Delayed Fracture of High-strength Bolts

Abstract

Investigation of the delayed fracture characteristics was made with high strength bolts tightened on the fixture plate and exposed to rural and coastal industrial zones, fresh water, and seawater respectively for about nine years. At the same time, bolt materials subjected to the same heat treatment as the exposed bolts were submitted to four types of accelerated testing in laboratory.

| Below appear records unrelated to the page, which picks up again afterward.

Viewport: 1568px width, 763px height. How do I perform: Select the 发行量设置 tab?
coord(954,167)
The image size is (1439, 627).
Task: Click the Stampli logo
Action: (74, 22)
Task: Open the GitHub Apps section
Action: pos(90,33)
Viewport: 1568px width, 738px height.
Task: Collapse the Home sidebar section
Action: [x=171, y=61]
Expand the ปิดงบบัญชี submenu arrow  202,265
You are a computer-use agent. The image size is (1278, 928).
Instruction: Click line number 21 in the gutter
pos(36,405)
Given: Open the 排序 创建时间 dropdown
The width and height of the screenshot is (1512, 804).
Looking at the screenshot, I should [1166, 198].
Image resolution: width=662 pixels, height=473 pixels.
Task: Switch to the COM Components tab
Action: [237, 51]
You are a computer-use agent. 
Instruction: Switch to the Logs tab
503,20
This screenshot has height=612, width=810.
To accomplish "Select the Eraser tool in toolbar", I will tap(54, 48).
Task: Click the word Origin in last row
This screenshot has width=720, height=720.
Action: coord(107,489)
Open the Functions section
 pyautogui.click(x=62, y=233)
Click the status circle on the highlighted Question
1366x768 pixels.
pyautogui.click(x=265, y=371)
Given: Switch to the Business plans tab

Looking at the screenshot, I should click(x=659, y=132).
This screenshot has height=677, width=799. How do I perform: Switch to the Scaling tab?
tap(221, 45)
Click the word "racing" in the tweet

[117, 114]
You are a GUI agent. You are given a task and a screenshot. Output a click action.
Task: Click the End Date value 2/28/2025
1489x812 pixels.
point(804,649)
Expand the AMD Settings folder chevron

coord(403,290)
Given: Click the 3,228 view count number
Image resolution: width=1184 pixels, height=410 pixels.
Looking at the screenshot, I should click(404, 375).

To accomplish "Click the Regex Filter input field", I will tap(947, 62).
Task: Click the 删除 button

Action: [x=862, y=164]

Both bolts and bolt materials are composed of seventeen grades of low alloy steels having tensile strengths ranging from 80 to 140kgf/mm2.The results of observations are:(1) Neither failure nor cracking was found in bolts with tensile strength less than 120kgf/mm2.(2) Since the critical strength above which delayed fracture initiated in bolts exposed agrees with that obtained from accelerated laboratory tests, it is considered that the critical strength for crack initiation can be determined by accelerated laboratory tests and the critical strength for crack propagation can be examined by exposure test of tightened bolts.(3) High atmospheric temperature, large amount of rainfall and excessive nut turning promote a delayed fracture in bolts.(4) Cracking along prior austenite grain boundaries and the results of analysis of corrosion products on the bolt surfaces suggest that the occurrence of delayed fracture is attributable to hydrogen.(5) There is a difference in the effects of Zn plating, Cd plating and Zn base phosphate coating on delayed fracture between exposure tests and accelerated laboratory tests.(6) The applied axial load on bolts tightened exceeding their yield strength and then exposed for about nine years is decreased approximately by 10%, in addition to 3 to 8% initial decrease occurred immediately after tightening. Delayed failure of washers had no effect on residualaxial load in bolts.